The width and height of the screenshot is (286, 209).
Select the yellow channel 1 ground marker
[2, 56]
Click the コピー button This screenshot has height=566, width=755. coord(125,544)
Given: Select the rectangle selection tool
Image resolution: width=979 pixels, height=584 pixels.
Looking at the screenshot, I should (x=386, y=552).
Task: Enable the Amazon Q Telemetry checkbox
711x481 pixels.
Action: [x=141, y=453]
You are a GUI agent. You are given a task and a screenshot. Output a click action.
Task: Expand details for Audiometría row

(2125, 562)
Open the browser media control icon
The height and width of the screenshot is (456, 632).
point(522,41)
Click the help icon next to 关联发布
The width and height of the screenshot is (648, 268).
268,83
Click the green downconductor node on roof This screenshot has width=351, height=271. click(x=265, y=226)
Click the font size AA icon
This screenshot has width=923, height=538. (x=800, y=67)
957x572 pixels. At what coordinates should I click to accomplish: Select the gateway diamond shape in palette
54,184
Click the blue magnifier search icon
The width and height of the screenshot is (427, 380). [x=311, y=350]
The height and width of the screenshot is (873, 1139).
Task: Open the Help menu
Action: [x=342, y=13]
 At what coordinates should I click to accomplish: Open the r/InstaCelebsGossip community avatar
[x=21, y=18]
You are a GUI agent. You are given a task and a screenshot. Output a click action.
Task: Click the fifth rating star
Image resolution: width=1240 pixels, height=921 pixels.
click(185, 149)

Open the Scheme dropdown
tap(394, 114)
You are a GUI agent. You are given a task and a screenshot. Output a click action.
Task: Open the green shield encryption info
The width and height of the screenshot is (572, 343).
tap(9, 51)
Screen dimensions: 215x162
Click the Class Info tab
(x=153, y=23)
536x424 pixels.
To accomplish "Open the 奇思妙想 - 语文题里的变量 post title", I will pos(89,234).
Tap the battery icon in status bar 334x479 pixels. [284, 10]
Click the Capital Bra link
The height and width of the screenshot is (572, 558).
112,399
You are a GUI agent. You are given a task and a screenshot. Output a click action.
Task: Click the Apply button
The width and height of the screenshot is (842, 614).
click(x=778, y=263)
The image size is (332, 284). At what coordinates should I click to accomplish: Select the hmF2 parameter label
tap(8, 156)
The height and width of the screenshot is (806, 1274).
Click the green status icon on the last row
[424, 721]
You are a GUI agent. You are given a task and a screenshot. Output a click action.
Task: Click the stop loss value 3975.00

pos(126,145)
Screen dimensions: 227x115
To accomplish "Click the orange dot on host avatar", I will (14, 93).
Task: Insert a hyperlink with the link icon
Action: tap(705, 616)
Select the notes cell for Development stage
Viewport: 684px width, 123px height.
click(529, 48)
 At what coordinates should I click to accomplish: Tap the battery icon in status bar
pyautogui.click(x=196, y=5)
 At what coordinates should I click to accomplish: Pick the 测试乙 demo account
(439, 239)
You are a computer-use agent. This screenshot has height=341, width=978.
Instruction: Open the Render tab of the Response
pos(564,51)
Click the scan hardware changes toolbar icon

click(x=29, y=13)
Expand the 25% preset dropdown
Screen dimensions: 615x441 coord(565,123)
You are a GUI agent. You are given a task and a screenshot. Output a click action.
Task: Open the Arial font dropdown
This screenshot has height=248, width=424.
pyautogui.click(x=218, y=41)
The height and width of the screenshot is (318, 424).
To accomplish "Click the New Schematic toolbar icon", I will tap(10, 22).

◇ ◇ ◇ ◇

Please gather every line of the material above that contains the word "size", copying each line in full.

* [ANSWER TO THIS TASK]:
Click the font size AA icon
The image size is (332, 284). At what coordinates should I click to accomplish: Select the hmF2 parameter label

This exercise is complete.